<<<<

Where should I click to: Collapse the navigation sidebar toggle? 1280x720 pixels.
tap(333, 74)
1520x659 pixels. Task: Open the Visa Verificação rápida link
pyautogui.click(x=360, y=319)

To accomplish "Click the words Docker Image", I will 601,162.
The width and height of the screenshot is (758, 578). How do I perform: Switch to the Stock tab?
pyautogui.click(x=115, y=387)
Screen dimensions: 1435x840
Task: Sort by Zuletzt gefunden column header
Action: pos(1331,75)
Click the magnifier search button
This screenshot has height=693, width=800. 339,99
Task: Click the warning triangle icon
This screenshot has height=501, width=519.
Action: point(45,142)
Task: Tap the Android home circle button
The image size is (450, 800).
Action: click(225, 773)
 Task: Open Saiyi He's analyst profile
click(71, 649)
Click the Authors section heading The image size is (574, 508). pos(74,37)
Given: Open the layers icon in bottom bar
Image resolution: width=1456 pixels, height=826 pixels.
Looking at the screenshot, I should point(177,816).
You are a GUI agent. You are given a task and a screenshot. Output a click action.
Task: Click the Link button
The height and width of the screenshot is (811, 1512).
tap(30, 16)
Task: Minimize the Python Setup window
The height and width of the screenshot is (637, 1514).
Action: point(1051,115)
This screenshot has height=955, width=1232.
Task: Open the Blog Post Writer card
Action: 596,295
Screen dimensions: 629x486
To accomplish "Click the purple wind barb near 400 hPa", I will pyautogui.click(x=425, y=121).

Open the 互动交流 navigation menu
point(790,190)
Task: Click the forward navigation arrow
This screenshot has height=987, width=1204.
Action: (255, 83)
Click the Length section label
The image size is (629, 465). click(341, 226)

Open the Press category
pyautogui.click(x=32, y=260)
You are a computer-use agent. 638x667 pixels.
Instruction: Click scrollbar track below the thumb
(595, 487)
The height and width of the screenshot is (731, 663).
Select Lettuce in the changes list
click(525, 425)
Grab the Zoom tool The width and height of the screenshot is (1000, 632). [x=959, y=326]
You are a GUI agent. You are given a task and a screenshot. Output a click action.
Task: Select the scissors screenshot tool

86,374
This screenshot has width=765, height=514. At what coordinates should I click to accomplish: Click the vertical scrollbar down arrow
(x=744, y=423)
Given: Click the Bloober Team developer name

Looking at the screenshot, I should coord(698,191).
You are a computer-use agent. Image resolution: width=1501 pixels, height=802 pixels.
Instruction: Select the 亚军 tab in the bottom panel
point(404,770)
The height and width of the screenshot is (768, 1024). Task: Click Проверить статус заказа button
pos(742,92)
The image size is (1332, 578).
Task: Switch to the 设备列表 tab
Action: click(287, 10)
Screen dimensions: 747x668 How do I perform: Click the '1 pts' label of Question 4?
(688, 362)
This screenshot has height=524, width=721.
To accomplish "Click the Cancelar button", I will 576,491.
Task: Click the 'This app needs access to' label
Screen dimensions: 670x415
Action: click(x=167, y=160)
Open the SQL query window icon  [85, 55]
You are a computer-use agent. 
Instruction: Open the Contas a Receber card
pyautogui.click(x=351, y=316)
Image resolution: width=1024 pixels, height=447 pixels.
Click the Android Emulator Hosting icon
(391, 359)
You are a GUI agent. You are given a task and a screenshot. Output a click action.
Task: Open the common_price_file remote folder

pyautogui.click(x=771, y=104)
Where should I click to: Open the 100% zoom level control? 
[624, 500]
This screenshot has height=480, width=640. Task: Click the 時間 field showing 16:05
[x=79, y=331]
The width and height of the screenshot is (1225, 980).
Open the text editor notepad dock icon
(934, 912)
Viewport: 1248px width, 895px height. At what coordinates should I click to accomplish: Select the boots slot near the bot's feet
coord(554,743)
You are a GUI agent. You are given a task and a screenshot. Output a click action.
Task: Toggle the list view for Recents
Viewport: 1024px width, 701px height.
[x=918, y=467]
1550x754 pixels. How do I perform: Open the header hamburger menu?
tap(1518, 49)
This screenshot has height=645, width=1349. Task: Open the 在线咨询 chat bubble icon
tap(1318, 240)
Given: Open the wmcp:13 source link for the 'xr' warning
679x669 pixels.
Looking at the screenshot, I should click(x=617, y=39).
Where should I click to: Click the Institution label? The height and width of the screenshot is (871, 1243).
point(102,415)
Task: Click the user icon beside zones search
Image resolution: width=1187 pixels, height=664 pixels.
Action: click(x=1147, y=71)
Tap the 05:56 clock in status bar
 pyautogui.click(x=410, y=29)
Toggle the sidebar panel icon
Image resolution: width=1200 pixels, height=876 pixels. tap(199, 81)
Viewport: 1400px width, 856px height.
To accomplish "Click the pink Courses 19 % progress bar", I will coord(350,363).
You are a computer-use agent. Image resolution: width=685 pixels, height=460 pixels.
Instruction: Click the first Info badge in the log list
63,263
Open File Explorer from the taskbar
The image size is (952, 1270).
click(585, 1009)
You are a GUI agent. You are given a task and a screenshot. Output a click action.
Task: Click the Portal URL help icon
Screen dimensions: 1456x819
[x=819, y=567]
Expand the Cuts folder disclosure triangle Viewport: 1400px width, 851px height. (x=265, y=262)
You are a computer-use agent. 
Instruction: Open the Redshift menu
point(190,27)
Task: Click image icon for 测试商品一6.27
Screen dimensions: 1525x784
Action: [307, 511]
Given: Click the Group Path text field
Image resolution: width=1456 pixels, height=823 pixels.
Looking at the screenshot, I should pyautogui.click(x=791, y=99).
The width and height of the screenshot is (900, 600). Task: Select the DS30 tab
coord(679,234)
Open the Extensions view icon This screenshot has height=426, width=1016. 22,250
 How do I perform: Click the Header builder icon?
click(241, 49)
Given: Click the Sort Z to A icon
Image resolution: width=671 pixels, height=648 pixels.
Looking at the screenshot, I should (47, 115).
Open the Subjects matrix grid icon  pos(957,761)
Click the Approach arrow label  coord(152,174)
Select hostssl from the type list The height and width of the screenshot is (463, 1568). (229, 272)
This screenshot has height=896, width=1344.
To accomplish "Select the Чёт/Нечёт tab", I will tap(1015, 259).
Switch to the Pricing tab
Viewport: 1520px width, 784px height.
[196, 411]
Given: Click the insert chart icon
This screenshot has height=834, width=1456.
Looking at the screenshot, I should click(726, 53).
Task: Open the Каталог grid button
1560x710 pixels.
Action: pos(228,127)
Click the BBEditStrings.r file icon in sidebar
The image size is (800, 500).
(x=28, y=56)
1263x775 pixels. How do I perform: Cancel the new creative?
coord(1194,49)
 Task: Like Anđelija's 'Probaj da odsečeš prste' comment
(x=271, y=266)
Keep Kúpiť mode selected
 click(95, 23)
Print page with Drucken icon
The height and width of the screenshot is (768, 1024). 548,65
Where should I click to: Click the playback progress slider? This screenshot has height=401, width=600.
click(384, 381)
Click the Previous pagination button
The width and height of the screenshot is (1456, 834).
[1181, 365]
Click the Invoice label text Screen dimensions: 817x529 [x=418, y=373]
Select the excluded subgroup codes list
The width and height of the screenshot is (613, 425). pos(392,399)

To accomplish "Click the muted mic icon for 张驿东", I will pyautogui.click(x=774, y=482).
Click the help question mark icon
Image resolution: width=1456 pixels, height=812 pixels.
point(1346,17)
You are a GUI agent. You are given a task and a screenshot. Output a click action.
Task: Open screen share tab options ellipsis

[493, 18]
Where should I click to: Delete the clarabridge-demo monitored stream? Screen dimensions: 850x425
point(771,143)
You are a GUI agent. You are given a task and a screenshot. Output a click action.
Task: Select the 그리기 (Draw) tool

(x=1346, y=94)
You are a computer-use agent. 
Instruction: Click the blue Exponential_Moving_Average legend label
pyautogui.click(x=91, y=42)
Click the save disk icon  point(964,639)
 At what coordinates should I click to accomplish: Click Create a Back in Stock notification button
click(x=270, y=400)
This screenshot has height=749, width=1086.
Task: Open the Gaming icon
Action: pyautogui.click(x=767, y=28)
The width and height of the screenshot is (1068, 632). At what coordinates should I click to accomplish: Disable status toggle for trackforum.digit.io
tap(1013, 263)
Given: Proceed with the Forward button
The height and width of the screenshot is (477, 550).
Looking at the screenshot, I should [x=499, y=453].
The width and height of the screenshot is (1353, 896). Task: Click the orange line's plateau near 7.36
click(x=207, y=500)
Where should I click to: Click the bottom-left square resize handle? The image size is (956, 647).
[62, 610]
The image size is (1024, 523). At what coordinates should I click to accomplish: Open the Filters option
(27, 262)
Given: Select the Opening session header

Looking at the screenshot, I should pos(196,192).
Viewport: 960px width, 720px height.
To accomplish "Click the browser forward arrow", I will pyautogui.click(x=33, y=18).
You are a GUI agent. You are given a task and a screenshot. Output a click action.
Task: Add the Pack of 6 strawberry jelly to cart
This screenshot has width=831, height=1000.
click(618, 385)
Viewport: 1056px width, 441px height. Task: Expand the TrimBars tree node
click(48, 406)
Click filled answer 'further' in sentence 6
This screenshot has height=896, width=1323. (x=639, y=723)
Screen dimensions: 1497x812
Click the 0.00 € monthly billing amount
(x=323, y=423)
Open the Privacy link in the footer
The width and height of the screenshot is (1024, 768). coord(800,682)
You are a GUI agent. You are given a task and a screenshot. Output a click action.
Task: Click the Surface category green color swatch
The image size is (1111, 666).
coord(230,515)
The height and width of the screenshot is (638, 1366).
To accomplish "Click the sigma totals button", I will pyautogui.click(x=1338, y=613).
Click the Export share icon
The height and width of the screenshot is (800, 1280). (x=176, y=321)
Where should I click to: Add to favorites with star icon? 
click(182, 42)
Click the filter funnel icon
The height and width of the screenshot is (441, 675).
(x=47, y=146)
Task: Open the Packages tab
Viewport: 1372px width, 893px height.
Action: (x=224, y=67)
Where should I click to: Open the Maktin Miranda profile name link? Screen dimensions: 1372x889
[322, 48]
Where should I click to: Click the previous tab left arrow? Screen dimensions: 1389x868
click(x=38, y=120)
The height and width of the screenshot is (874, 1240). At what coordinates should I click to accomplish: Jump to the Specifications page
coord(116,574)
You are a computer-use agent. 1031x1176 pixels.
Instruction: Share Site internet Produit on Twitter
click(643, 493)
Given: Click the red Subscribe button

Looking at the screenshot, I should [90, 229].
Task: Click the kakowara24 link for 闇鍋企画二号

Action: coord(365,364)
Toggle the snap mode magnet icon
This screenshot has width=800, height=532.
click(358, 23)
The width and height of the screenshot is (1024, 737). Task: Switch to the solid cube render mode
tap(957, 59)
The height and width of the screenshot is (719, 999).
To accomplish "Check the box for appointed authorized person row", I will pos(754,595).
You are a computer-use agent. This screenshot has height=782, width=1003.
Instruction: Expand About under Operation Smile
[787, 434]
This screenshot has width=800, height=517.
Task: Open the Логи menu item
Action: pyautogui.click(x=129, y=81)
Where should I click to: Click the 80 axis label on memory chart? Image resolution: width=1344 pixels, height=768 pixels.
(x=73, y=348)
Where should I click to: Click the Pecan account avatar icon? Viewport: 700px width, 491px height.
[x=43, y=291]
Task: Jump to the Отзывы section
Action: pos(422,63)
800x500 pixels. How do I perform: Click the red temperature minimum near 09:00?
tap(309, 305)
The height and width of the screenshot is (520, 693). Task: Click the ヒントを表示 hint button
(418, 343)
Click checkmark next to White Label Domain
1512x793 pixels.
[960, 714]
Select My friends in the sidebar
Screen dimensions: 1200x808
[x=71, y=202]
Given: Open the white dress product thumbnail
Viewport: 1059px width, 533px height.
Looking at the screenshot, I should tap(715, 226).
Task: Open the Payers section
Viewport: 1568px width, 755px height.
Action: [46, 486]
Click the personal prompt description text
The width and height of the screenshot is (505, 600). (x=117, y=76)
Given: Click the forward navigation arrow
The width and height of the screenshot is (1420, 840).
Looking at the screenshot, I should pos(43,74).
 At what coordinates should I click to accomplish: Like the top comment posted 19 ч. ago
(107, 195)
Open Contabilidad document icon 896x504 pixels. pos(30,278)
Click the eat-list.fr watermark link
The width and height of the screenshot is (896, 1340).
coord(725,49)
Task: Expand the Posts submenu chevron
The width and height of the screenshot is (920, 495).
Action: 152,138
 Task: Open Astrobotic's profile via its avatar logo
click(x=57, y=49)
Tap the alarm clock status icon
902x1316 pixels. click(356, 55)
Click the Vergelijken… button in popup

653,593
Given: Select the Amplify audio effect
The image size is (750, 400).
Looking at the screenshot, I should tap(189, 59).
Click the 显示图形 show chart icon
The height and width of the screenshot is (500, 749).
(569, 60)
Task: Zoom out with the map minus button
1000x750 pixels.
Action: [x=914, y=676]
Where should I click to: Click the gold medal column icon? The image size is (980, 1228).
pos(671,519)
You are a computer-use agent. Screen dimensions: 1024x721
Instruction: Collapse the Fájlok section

>>>>

- [Description of the task]
Put the lines of the records above into a JSON list of strings, one string per line, leaving out any blank lines. Begin at the line that contains "You are a computer-use agent. Image resolution: width=1501" and stop after the line that contains "I will 576,491.".

- [Complete answer]
[
  "You are a computer-use agent. Image resolution: width=1501 pixels, height=802 pixels.",
  "Instruction: Select the 亚军 tab in the bottom panel",
  "point(404,770)",
  "The height and width of the screenshot is (768, 1024). Task: Click Проверить статус заказа button",
  "pos(742,92)",
  "The image size is (1332, 578).",
  "Task: Switch to the 设备列表 tab",
  "Action: click(287, 10)",
  "Screen dimensions: 747x668 How do I perform: Click the '1 pts' label of Question 4?",
  "(688, 362)",
  "This screenshot has height=524, width=721.",
  "To accomplish \"Click the Cancelar button\", I will 576,491."
]